На вокзале Целендорф мне пришлось долго ждать электрички. Я подошел к киоску и пробежал глазами газетные полосы. У меня перехватило дьгхание. От преподавателей, приезжавших из Западной Германии, я уже кое-что слышал об антисоветской травле, и вот я вижу ее собственными глазами, первый раз со времен Геббельса я снова нахожу Геббельса. Мне стало противно: какая низость, грязь, какая ложь! Меня по-настоящему затошнило. Наконец прибыла электричка и повезла меня' назад, к вокзалу Фридрихштрассе. Второй раз за эти рождественские дни я почувствовал, что возвращаюсь на родину, домой, в свою республику. Я огляделся вокруг: здание вокзала было серым, с такими же серыми окнами, а рядом - крохотная елочка, флаги, транспаранты, спешащие куда-то люди, газетный киоск.
Я подошел к киоску.
- Что нового? - спросил я у продавца газет.

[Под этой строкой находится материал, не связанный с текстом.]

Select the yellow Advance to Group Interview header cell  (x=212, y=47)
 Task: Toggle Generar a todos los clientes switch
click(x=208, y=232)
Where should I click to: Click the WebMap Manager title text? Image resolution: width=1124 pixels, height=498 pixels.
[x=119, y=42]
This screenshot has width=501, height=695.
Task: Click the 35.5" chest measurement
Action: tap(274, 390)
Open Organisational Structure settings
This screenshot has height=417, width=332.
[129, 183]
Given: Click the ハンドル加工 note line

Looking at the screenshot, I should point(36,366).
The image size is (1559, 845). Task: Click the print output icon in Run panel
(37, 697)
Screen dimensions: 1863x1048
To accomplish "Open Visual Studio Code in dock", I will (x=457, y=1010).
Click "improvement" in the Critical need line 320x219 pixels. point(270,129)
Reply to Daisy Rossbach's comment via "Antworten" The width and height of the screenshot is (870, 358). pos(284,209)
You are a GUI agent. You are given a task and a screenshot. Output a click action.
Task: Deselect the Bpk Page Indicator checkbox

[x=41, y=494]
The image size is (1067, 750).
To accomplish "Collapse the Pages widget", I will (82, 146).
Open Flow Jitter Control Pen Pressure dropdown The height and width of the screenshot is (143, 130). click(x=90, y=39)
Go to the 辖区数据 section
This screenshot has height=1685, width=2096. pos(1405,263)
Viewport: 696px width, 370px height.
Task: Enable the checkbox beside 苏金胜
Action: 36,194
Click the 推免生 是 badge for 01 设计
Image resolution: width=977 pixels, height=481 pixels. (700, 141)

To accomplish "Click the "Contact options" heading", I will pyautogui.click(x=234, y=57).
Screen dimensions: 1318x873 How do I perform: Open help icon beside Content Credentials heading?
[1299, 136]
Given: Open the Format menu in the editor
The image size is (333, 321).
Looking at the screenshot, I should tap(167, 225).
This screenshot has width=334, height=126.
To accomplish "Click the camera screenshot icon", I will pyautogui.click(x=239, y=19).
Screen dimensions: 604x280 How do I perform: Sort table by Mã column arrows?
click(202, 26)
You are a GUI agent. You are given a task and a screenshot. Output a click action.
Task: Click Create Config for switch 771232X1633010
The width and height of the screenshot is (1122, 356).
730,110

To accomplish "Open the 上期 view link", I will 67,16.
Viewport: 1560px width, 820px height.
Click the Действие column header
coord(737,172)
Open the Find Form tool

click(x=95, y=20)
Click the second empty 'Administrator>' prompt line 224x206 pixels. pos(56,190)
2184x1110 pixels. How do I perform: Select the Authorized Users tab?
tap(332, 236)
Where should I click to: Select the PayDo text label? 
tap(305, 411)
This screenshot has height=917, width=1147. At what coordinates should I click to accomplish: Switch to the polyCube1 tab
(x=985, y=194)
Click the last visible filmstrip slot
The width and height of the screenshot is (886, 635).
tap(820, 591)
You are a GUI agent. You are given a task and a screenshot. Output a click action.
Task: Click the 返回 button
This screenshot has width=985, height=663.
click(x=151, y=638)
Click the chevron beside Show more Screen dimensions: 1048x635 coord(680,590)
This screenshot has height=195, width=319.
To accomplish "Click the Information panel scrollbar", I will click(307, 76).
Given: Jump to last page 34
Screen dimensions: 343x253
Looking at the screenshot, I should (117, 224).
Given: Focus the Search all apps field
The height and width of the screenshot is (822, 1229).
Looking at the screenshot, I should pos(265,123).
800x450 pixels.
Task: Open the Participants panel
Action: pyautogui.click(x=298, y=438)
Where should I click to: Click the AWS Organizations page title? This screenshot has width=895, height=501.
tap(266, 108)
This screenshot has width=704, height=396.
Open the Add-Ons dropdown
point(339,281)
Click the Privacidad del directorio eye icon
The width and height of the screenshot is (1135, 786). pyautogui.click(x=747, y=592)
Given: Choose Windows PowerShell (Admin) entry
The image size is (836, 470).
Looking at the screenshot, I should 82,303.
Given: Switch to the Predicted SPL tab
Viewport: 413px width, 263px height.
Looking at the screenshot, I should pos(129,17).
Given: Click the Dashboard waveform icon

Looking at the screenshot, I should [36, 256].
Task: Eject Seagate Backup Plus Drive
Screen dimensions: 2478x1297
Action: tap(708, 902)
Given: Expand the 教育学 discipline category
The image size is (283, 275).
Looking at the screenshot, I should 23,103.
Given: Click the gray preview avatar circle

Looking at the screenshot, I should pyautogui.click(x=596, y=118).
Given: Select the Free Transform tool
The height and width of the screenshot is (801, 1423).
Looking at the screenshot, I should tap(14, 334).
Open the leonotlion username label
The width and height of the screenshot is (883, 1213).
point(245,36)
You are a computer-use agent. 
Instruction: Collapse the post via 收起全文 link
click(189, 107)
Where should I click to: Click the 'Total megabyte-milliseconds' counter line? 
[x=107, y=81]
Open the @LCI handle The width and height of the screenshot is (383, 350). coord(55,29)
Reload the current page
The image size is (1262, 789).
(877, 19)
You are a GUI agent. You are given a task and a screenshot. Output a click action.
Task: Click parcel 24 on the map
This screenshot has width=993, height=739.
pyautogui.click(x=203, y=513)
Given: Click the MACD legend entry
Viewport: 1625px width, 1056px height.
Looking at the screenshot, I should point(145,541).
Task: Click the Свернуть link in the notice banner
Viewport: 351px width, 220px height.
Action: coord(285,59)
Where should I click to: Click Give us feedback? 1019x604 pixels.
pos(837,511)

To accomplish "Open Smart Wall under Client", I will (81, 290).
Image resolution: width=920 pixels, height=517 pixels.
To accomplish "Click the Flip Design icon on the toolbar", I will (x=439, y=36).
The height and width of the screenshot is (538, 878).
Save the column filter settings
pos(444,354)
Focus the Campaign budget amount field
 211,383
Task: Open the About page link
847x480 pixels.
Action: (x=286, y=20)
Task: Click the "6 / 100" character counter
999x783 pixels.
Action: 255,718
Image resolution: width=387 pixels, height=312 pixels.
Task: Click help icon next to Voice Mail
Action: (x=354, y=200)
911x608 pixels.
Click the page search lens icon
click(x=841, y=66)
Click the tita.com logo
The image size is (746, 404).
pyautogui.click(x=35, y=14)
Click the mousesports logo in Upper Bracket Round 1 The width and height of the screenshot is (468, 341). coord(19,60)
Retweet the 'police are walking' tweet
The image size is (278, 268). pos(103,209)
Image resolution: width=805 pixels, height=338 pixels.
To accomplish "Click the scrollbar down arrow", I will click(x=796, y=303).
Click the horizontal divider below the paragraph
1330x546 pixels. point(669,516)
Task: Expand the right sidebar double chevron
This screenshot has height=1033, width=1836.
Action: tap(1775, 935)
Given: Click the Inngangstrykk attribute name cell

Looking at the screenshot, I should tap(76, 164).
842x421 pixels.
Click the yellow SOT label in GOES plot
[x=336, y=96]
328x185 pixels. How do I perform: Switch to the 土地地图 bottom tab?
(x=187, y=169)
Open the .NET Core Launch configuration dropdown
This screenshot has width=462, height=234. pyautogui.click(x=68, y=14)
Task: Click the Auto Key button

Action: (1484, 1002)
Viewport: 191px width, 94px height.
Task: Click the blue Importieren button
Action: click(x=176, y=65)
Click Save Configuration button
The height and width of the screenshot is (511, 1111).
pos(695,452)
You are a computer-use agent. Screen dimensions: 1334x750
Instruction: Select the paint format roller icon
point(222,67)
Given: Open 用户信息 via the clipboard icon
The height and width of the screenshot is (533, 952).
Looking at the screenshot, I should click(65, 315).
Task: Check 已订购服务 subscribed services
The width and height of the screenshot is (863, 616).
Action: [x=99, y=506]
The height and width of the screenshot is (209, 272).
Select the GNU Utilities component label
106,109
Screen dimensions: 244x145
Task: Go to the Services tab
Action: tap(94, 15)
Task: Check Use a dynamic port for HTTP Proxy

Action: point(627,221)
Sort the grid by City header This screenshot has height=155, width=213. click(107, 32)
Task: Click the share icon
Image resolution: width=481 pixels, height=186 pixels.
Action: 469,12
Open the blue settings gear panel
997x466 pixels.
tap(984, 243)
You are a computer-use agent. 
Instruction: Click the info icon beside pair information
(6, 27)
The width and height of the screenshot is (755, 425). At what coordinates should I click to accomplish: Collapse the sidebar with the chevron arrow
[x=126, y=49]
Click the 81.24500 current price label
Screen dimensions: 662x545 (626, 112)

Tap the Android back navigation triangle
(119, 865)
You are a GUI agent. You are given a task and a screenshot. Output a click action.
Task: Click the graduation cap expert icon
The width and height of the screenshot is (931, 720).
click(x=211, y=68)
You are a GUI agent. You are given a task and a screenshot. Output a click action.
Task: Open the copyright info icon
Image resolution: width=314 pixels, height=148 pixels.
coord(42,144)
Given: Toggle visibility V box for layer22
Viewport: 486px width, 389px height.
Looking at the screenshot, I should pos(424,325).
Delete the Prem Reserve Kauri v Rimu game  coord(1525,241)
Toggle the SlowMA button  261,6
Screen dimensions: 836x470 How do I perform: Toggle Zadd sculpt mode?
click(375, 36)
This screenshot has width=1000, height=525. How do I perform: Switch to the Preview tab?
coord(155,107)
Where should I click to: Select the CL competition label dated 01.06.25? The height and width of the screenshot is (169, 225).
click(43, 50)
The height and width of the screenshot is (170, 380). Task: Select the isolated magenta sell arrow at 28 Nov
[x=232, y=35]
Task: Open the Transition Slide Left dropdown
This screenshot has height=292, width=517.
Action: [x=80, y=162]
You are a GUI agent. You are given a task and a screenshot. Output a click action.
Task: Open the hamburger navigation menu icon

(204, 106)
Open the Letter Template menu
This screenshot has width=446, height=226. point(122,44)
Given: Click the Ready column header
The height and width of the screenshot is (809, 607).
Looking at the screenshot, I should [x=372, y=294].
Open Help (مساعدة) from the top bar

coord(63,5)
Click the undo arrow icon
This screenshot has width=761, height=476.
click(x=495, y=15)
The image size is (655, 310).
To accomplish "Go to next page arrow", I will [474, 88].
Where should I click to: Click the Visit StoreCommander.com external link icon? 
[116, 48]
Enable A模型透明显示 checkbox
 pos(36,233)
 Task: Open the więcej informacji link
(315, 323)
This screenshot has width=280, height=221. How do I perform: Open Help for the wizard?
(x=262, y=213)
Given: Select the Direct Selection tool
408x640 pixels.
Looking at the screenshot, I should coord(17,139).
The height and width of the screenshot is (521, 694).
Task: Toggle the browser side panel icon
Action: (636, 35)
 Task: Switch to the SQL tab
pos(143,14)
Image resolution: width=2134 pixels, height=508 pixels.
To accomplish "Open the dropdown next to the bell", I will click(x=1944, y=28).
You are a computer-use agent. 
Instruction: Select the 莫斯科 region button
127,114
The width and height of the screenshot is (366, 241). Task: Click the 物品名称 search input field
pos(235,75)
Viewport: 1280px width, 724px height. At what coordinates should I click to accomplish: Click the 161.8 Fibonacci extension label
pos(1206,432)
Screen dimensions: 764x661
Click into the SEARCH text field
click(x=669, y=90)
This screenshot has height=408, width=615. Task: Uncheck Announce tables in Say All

Он глядел на меня во все глаза, а я стоял перед ним в перекрашенной шинели, в меховой шапке на голове, с деревянным чемоданом между ног и, сбиваясь, считал малознакомые мне деньги.
- А что нового у Ивана? - в ответ ворчливо спросил он меня и, когда я сказал: "Много хорошего!" - сплюнул и состроил кислую рожу.
"Этот нас не любит", - подумал я и посмотрел на газеты, которые он продавал. И я увидел, что хоть мы ему и не по нутру, он вынужден продавать газеты, в которых написана правда. Это показалось мне хорошим признаком, и я подумал, что ежедневное общение с правдой, возможно, изменит и его так же, как нас изменила правда, которую мы видели вокруг и испытывали на себе, нас, которые еще три года назад (неужели с тех пор прошло только три года?!) были фашистами. Я купил "Нейес Дейчланд", берлинскую вечернюю газету, иллюстрированный журнал и в ожидании поезда стал читать. Уже давно прошел назначенный час, а поезда на Эрфурт дсе не было, прибыл он с большим опозданием. Люден в поезде было совсем немного, он был почти пустой, ведь наступил сочельник. Единственной попутчицей в моем купе была служащая народной полиции с двумя детьми - мальчиками семи и девяти лет. Она была скорее некрасивой, с грубыми чертами лица, и все же, когда она смотрела в окно, я бросал на нее взгляды, полные затаенной робости: ведь я уже давно не видел так близко ни одной женщины. Вскоре мы разговорились, она рассказала, что мужа ее убили в 1944 году в концлагере Нейенгамме: один садист-эсэсовец раздробил ему палкой шейный позвонок. Она призналась, что до этого вообще не интересовалась политикой, но после гибели мужа поклялась бороться против его убийц и вступила в народную полицию. Теперь она служащая немецкой народной полиции. Живет она с детьми одна, а сейчас едет на рождественские дни в дом отдыха, бывший замок одного тюрингского графа. Ехали мы опять невыносимо медленно: бесконечные проверки багажа, получасовые стоянки на перегонах, давка и ругань на остановках, а в Вейсаанфельзе в наш полупустой поезд набилось полно народу. Мужчины проталкивались в двери, лезли в окна, чемоданы и рюкзаки передавали через головы, в проходе мгновенно появился проводник. Ворвавшиеся в вагон пассажиры были почти сплошь рабочие. Слегка навеселе, они со смехом и шутками размещались по купе, пока все кое-как не устроились. Они распаковали рюкзаки, вынули хлеб, толстые ломти колбасы, масло, куски сала, бутылки с хлебной и тминной водкой и приступили к еде. То, что они съели за один присест, намного превосходило недельную норму по продуктовым карточкам, возможно, они раздобыли все это в коммерческих магазинах, тогда это стоило вдвое больше, чем весь мой наличный капитал.